So let's put the idea that Americans are against Obamacare to rest. That is NOT what this post is about.

Please stay on subject.

Silverfiddle said...

"A national gun registry is illegal."

When has that ever stopped the government?

You progressives vest way too much trust in government.

I look forward for a future GOP takeover, if for no other reason that to see the good people on the left regain their skepticism. And I promise, I will be right there with you.


“Everything the State says is a lie, and everything it has it has stolen.”
-- Friedrich Nietzsche


The quicker naive partisans of all parties learn this, the better off we will all be.

skudrunner said...

I have no issues with background checks but if they are going to do them, make them meaningful and have a universal card showing you have passed a comprehensive background check. like a concealed carry permit.

On the non topic, real clear politics shows overwhelming opposition to it.

Shaw Kenawe said...

“Everything the State says is a lie, and everything it has it has stolen.”
-- Friedrich Nietzsche

The quicker naive partisans of all parties learn this, the better off we will all be.


Why do you continue to live in this country where you believe this is true?



skudrunner said...

Why do you continue to live in this country where you believe this is true?

How could anyone possibly believe it is not true. Did you believe the government was honest when Bush or Reagan were in office?

Are our tax codes not designed to confiscate funds at the desire of the government and punish people not in the governments favor.

Silverfiddle said...

"Why do you continue to live in this country where you believe this is true?"

Because the nation is not the government, and the government is not the nation.

The founders believed the same thing.

A child-like naivete and credulity is charming. In children.

Shaw Kenawe said...

But you do live in this country where you are subject to its laws.

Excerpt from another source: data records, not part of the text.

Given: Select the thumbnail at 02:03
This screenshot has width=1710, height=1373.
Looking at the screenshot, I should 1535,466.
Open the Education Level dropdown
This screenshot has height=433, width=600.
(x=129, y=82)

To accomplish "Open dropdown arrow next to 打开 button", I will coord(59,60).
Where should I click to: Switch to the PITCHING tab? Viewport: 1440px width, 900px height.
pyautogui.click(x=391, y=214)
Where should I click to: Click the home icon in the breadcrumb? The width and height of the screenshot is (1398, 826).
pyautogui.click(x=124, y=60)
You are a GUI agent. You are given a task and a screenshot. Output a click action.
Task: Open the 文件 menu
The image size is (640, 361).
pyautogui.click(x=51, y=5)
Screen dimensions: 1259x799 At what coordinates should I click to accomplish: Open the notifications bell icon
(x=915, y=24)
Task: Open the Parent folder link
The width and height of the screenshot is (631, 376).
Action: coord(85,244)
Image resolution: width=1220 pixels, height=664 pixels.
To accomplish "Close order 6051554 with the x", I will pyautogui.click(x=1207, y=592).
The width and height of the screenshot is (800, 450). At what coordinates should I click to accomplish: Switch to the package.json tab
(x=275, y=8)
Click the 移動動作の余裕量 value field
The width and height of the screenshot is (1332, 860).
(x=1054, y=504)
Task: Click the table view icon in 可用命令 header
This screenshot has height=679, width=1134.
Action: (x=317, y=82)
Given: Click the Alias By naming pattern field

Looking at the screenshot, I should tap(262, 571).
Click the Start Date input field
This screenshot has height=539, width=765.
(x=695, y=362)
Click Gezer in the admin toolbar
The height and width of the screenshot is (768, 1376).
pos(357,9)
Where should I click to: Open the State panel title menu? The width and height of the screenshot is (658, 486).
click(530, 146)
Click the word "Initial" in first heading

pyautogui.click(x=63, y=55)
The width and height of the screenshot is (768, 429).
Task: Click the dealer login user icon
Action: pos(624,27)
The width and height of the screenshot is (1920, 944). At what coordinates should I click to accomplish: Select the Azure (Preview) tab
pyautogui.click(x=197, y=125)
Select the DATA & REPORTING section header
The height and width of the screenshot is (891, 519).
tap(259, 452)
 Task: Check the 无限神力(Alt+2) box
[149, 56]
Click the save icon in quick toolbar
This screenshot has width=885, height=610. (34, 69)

And those laws are enacted through law makers. The government. Through your elected representatives.

Do you agree with this:

"We are a nation of laws, not men."

The "nation" is the people, true. But also the nation is its laws.

We can't have one without the other.

What you object to are some of the laws, I imagine, that we the people have elected our representatives to propose and enact.

The evil, I think, is in the corporations and lobbyists who have replaced our elected government representatives as the makers of our laws.

The battle on background checks for firearms is a perfect example of a powerful lobby telling the representatives of the people how to vote or even not to bring something up for a vote. If our representatives in Washington are supposed to do the will of the people, why are they bowing to a gun lobby and not listening to the people they represent?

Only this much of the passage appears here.